I was wondering, is MAC cheaper in Hong Kong or Tokyo Duty Free? :/ I'm trying to get a better deal, and yeah. Any light which could be shed would be lovely!


----------



## cuddlybear (Oct 3, 2008)

Hong Kong for sure. US cosmetics in Tokyo are all ridiciously priced.

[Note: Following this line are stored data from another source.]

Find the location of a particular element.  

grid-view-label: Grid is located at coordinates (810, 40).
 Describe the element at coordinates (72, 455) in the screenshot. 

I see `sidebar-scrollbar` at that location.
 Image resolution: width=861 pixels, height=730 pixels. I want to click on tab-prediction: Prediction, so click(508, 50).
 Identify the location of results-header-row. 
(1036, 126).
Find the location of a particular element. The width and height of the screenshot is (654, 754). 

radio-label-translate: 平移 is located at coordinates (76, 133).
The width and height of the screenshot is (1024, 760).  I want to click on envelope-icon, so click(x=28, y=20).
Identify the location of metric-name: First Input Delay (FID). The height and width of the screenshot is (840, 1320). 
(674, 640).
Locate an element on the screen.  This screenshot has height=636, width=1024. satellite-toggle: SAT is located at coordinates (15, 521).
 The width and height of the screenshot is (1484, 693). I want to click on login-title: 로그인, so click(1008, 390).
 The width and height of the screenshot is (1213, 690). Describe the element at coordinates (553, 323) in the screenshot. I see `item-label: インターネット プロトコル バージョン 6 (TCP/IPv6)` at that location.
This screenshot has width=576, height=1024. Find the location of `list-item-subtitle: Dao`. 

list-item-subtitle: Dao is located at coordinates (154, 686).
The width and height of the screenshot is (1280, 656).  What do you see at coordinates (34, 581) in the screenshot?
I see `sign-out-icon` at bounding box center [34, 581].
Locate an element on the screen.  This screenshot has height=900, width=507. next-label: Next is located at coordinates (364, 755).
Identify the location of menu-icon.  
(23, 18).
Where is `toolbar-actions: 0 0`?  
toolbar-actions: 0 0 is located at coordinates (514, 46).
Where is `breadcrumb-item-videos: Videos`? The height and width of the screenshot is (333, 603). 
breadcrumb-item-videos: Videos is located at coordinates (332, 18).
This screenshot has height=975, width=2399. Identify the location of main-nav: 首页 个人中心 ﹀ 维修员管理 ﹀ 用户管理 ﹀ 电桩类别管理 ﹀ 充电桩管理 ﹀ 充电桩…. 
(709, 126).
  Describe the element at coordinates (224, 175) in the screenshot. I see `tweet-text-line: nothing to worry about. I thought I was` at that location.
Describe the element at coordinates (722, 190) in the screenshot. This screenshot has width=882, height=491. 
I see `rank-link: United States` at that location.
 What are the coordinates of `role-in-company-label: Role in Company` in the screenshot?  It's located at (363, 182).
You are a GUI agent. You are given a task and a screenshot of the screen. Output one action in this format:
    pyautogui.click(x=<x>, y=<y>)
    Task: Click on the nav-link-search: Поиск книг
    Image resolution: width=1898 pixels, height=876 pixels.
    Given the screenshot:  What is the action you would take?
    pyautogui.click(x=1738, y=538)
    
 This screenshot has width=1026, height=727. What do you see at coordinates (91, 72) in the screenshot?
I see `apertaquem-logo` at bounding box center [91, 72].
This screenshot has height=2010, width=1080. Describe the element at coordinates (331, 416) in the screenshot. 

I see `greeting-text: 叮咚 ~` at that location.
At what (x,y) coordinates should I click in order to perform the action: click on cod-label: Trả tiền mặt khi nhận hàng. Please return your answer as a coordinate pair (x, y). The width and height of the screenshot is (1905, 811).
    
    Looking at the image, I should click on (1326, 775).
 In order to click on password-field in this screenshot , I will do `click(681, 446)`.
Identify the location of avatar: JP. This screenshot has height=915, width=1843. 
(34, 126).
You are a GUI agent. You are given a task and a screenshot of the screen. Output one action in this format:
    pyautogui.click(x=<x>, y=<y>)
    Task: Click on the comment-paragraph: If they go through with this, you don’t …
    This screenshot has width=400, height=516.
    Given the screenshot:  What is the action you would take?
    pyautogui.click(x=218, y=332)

Go check out the Duty Free Shop in Tsim Sha Tsui, they have collections coming out in sync with US (way ahead of other MAC counters in HK). Got some special traveller's edition from time to time too.


----------



## Kitface (Oct 4, 2008)

Thanks so much! 
	

	
	
		
		

		
		
	


	




 I'll be sure to stop by there the next time I'm in HK!


----------



## breechan (Oct 4, 2008)

Yes, I can confirm. Japan MAC prices are about 30% higher than Canada, and Hong Kong prices are about the same as Canada, or slightly less. The last time I was in Hong Kong, I spent a loooooooot of $$ on MAC because it's just too expensive in Japan.


----------



## oddinary (Oct 4, 2008)

Another vote for Hong Kong. I was very, very surprised when I found out the Shiseido lash primer costs more in Japan than HK. :/ High luxury tax?


----------



## Kitface (Oct 5, 2008)

Whoa, really? Crazy! I'm guessing Shu Uemura is probably cheaper in HK, too.. Thanks, guys! Now I def have to go to HK! 
	

	
	
		
		

		
		
	


	




ETA: Does anyone know if they stock empty pro palettes in HK?


----------



## gigiopolis (Oct 5, 2008)

You can also find a lot of hidden gems at Sasa and Bonjour if you ever go to Hong Kong!

I love the Duty Free in TST, they have a lot of traveller's edition things - the last time I was there (this summer), they had an interesting assortment of lip palettes and eyeshadow palettes that I had not seen before. I actually bought a set of two fluidlines that came with a cool leather bag and a mini 209SE brush.


----------